How User Research Shaped Two Real Projects in My UX Journey
- Shelby Whitelaw
- Nov 18
- 3 min read

User research is one of those things that sounds straightforward until you’re actually the one responsible for making sense of people’s behaviors, pain points, and motivations. Across my projects, from designing an accessible banking website to modernizing a Kenyan school’s first digital platform, I’ve learned that research isn’t a single step in the process. It’s the foundation that guides every design decision that follows. In this post, I’m sharing two real examples from my work where user research didn’t just inform the design. It reshaped it entirely.
1. Designing an Accessible Banking Website: Research First, Aesthetics Second
When I built Unity Trust Bank’s digital platform, I knew immediately that the biggest challenge wasn’t visuals. It was serving a wide range of users with different levels of digital confidence, including seniors, first-time online bankers, and mobile-dependent users who rely on their phones more than desktops.
User Interviews: Finding the Real Pain Points
Instead of jumping into layouts, I started with interviews. I asked potential users simple, human questions:
“What stresses you out when banking online?”
“What information feels hard to find?”
“Have you ever abandoned a banking task on a website? Why?”
Almost everyone had stories, forgotten passwords, confusing navigation, cluttered dashboards, statements buried under menus, or screens that made them feel “stupid.”
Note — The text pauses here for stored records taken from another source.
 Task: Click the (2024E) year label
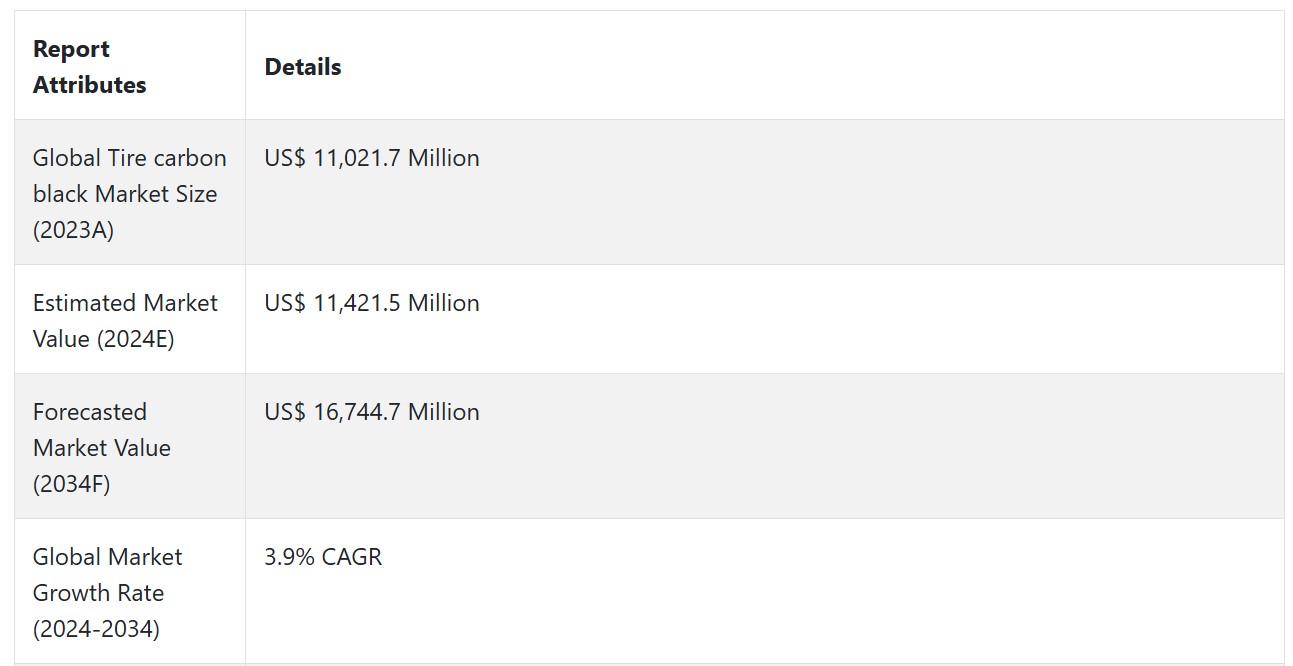click(135, 339)
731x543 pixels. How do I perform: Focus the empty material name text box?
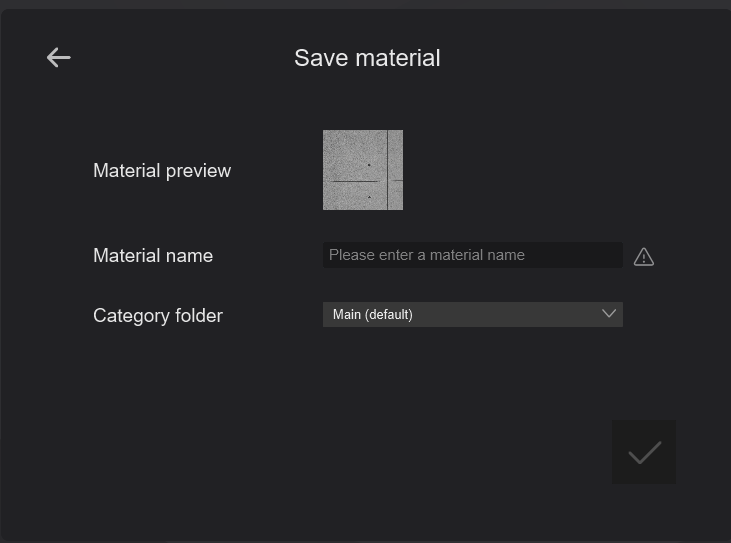click(x=472, y=255)
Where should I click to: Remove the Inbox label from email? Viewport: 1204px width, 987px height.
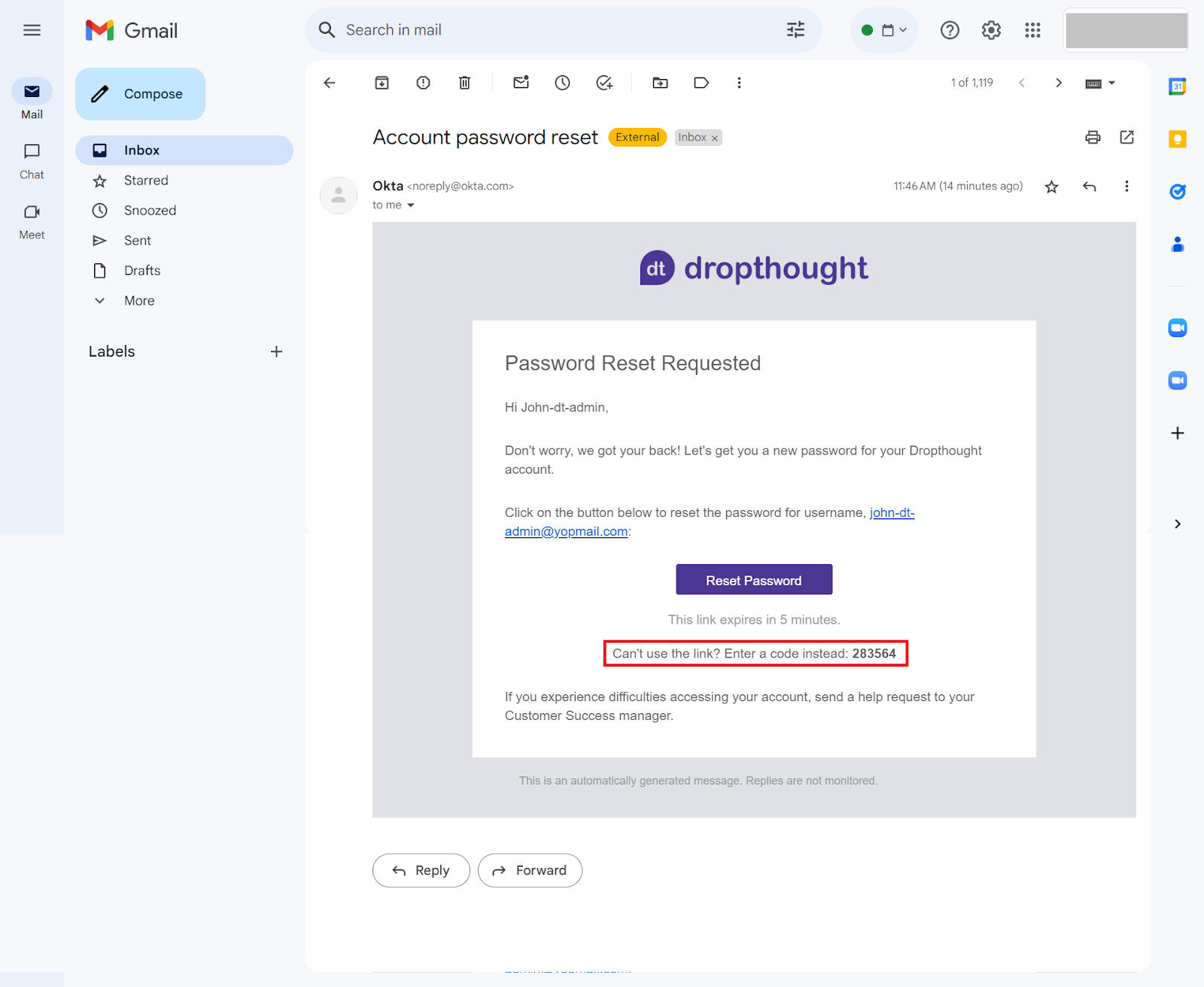[x=715, y=138]
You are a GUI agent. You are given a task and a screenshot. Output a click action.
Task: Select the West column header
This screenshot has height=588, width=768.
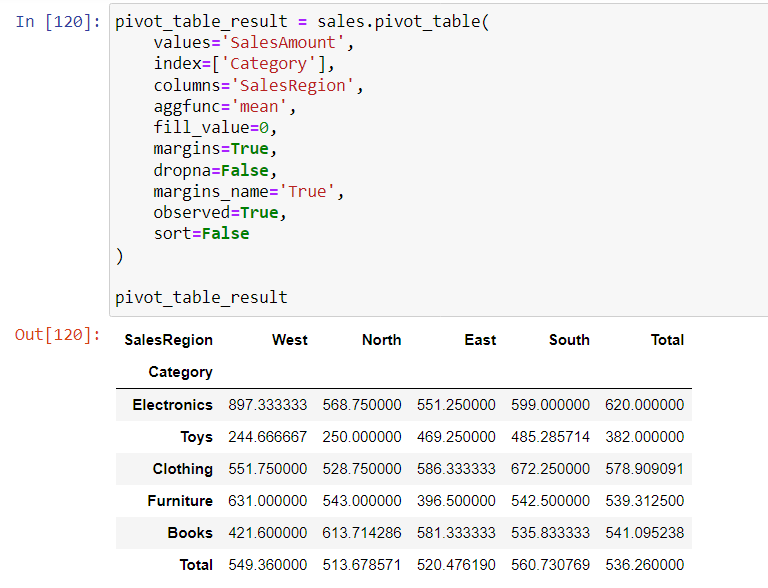[290, 340]
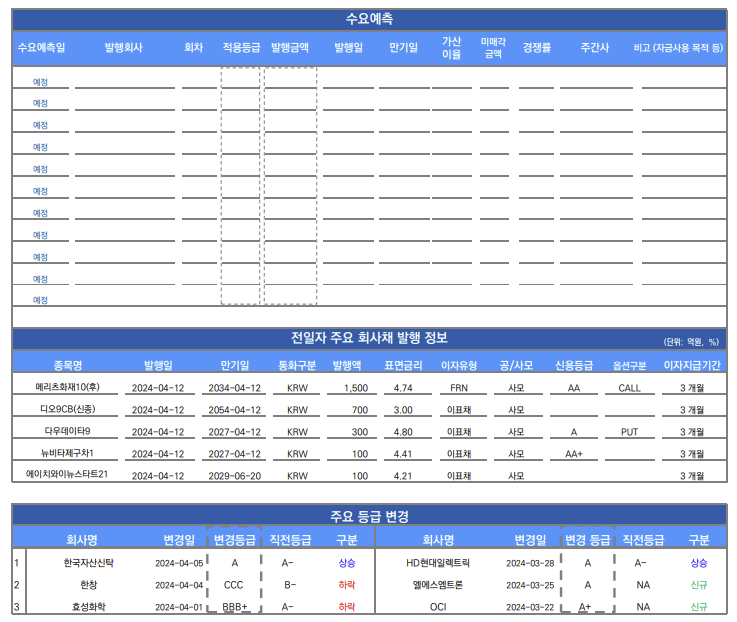Select the 주간사 column header
The height and width of the screenshot is (622, 737).
click(x=595, y=48)
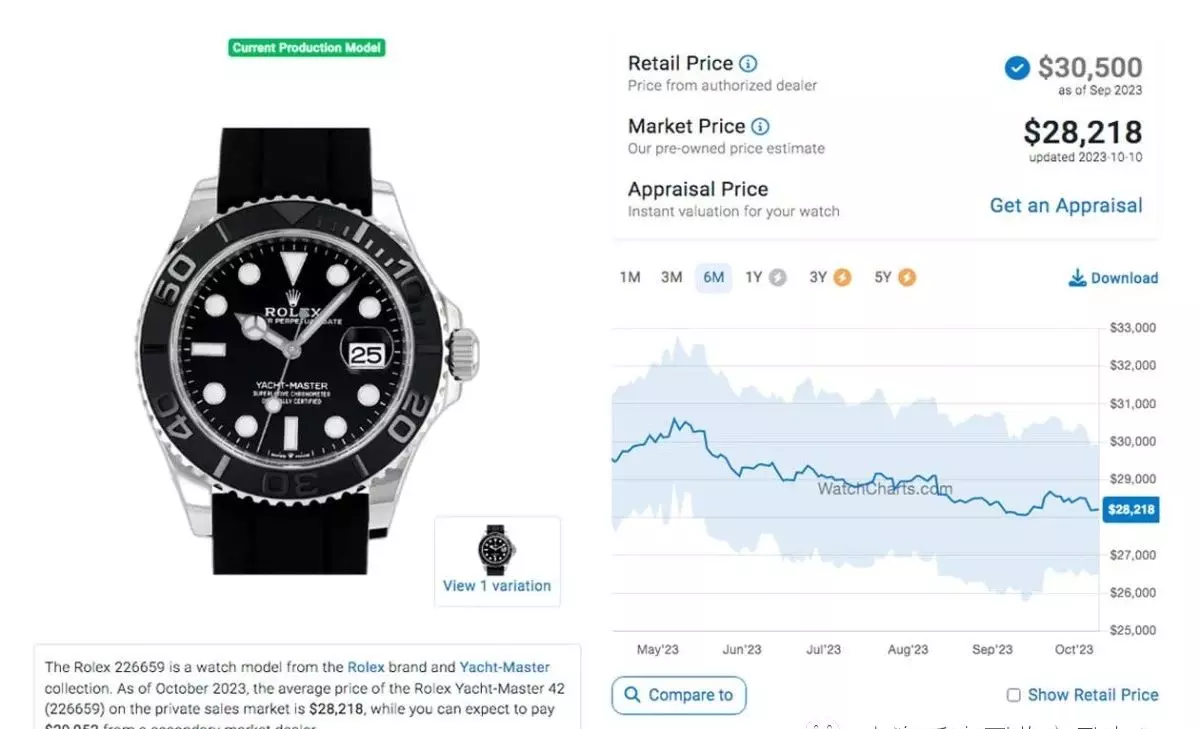Switch to the 3M chart range
The image size is (1200, 729).
tap(671, 278)
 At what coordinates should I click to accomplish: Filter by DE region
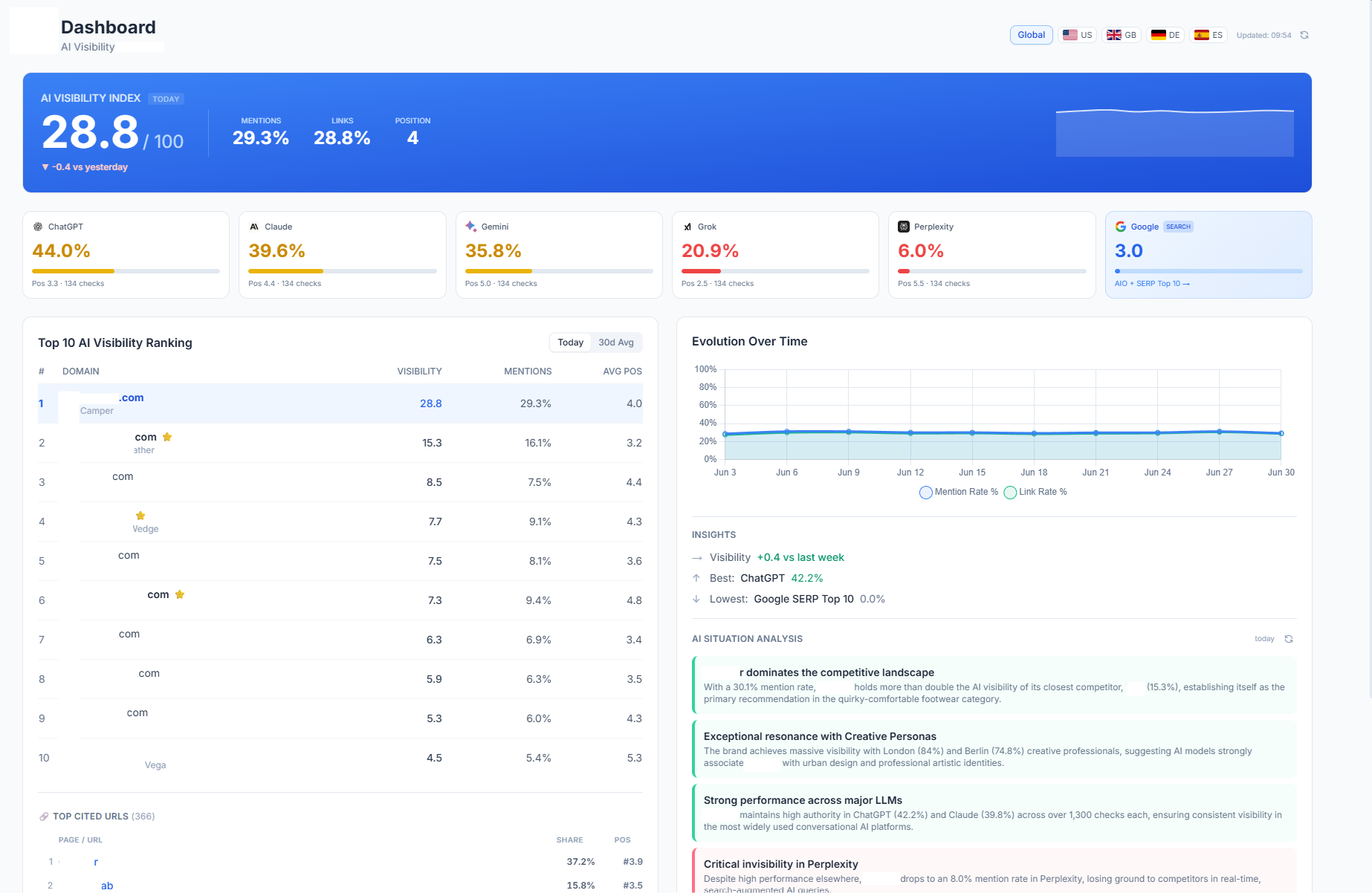click(x=1165, y=35)
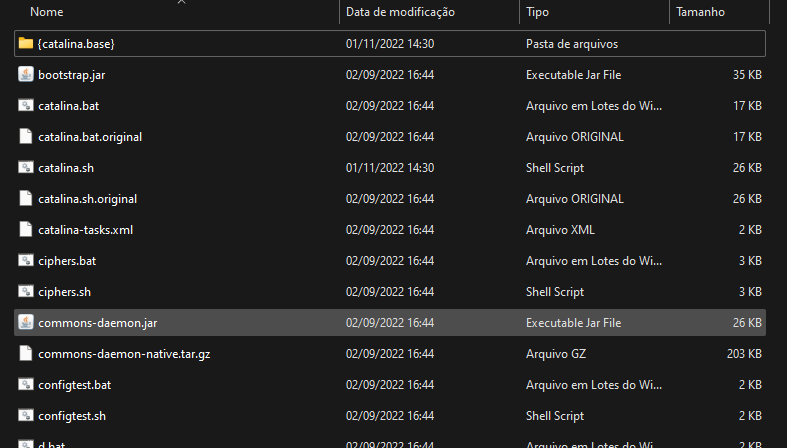Select the bootstrap.jar Java icon

26,75
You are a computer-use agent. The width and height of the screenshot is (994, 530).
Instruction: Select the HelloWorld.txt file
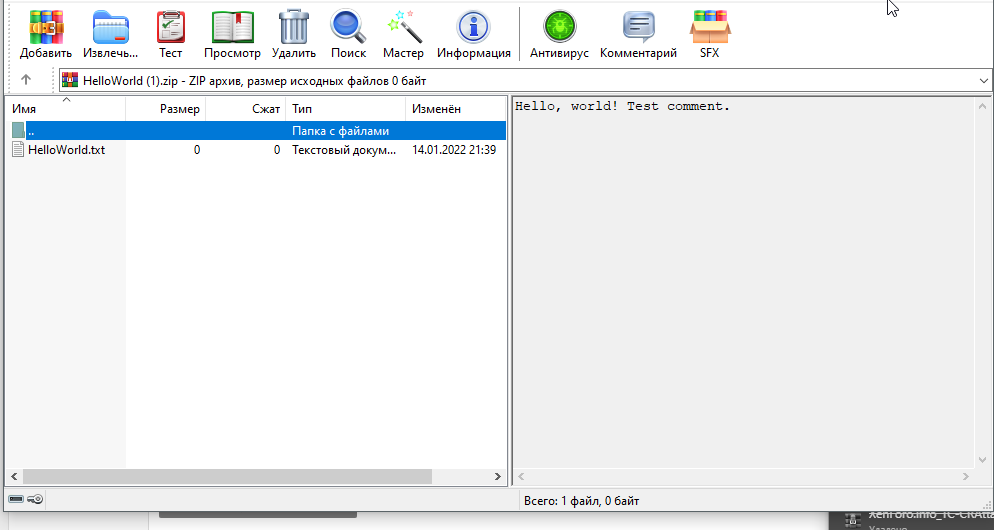66,150
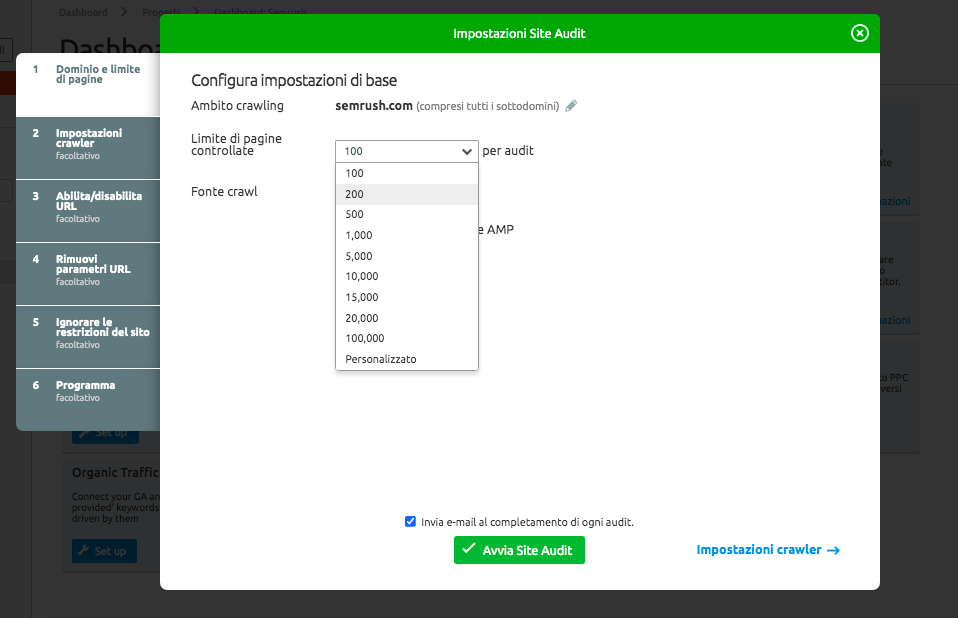Viewport: 958px width, 618px height.
Task: Click the page limit dropdown chevron arrow
Action: point(467,151)

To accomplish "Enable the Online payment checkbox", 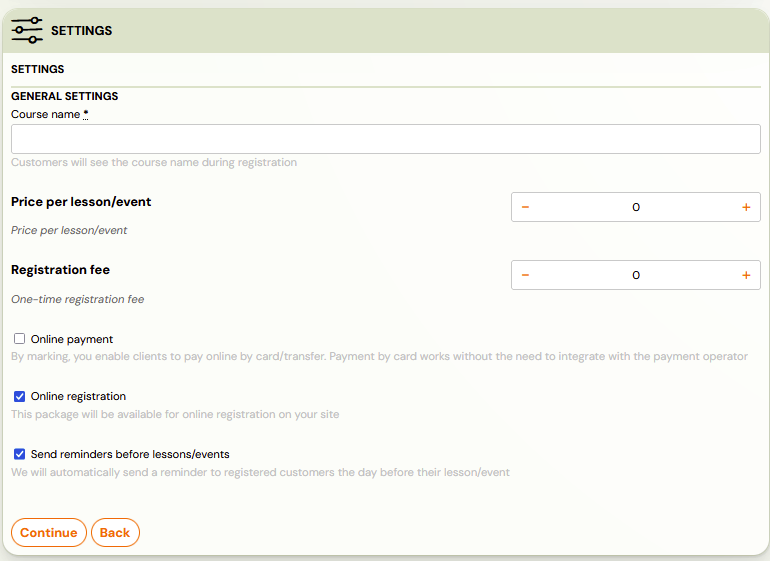I will tap(20, 338).
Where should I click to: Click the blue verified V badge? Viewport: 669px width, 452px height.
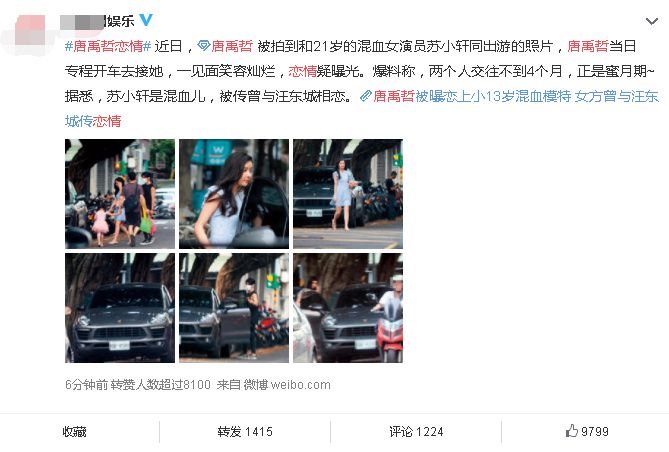(146, 20)
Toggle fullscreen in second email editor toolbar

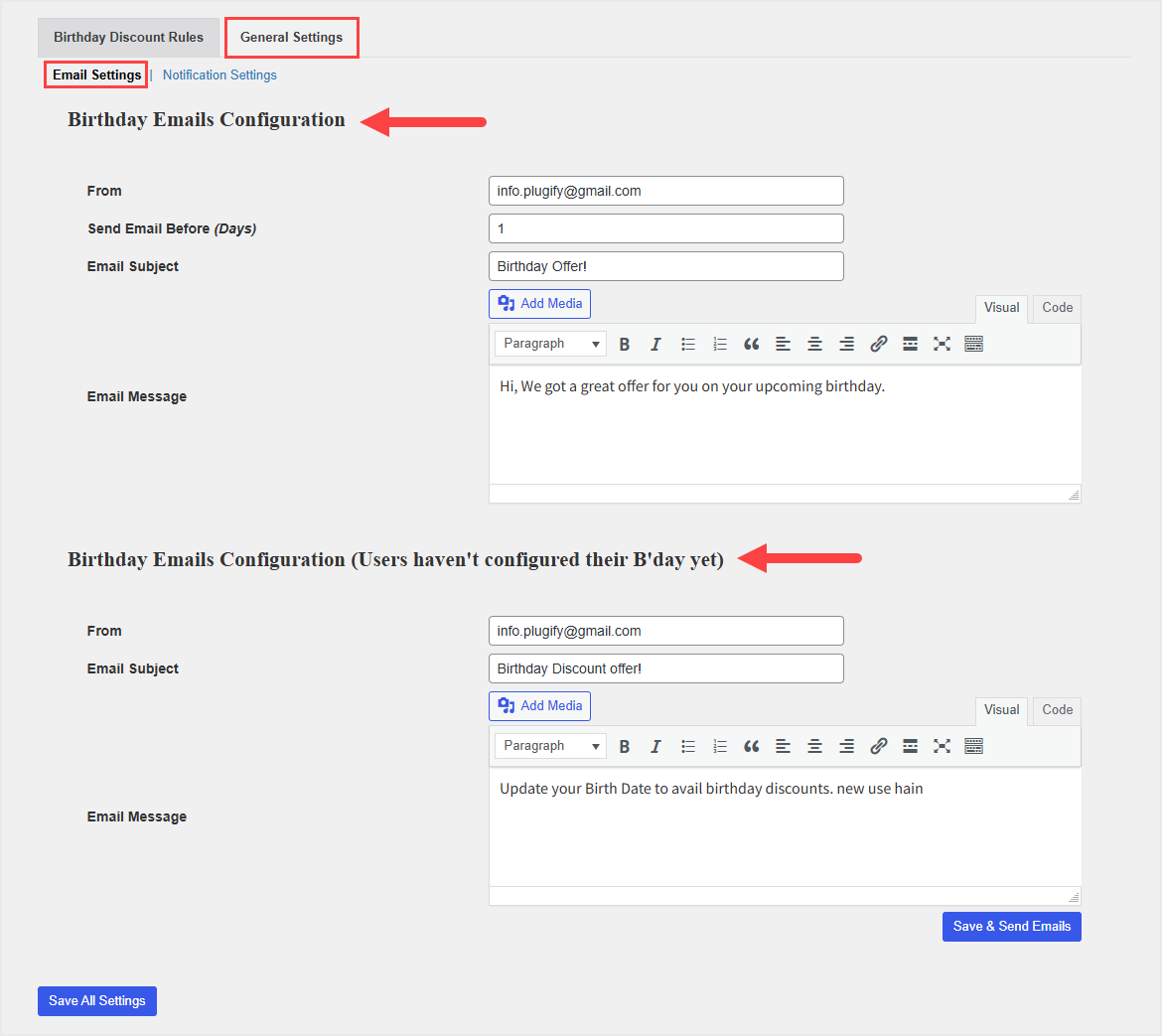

A trend emerged quickly: clarity, trust, and predictability mattered more than anything else.
Insights That Changed the Design
Because of this research, I prioritized:
Clean, high-contrast layouts
Large, readable typography
A step-by-step flow for money transfers
A dashboard that only displayed essential actions upfront
Clear breadcrumb trails so users always knew where they were
The most surprising insight? People wanted fewer “fancy features” and more simplicity. This completely changed the direction of the design. Instead of high-density dashboards and heavy animations, I leaned into a calm, predictable interface that felt safe.
Impact
In user testing, task success for “Find balance” and “Transfer funds” improved dramatically compared to initial prototypes. The internal testers described the new design as “easy,” “clean,” and “stress-free,” which validated the research-driven approach.
2. A Website for a School in Kenya: When Research Requires Cultural Context
During my time with COMBOT Lab, I completed an independent study project designing a website for a school in Kenya that previously had no digital presence. My role wasn’t just design. It was understanding what would make the website actually usable for teachers, students, and families with varying internet speeds, different levels of technical experience, and limited data access.
Contextual User Research: Meeting People Where They Are
We interviewed teachers and students and conducted remote A/B tests. What we discovered was essential:
Many users accessed the internet through shared or older mobile devices
High-data pages were frustrating or impossible to load
Information needed to be presented simply, not visually overwhelming
Navigation had to be obvious and quick
This wasn’t about showcasing beautiful design. It was about making sure people could actually use the site.
How Research Shaped the Experience
Based on the feedback, I:
Used a lightweight layout that required minimal data
Prioritized short, direct content blocks
Designed with high contrast for readability on dim screens
Simplified navigation into three clear categories
Ensured pages could load even on slow networks
What made this project special was the iterative feedback. We paid students and teachers to test the site, share their frustrations, and highlight confusing elements. This produced incredibly meaningful insights I couldn’t have predicted on my own.
Impact
After launch:
Teachers began using the site to share key updates
Students reported that it was “easy to use on my phone”
Load speed tests showed significantly improved performance compared to similar sites
The school gained its first reliable online presence
This was a reminder that good design isn’t universal, it has to be grounded in the real lives of real users.
What These Projects Taught Me
User research isn’t about perfect questions or fancy frameworks. It’s about listening without assumptions, observing behavior, and letting insights lead the way. In both of these projects, research steered the design toward clarity, accessibility, and context, three things that matter far more than trends or aesthetics.
If you want stronger outcomes in your own projects, start with people, not pixels. Ask real questions. Watch how users move. Challenge your assumptions. And let the findings become your guide.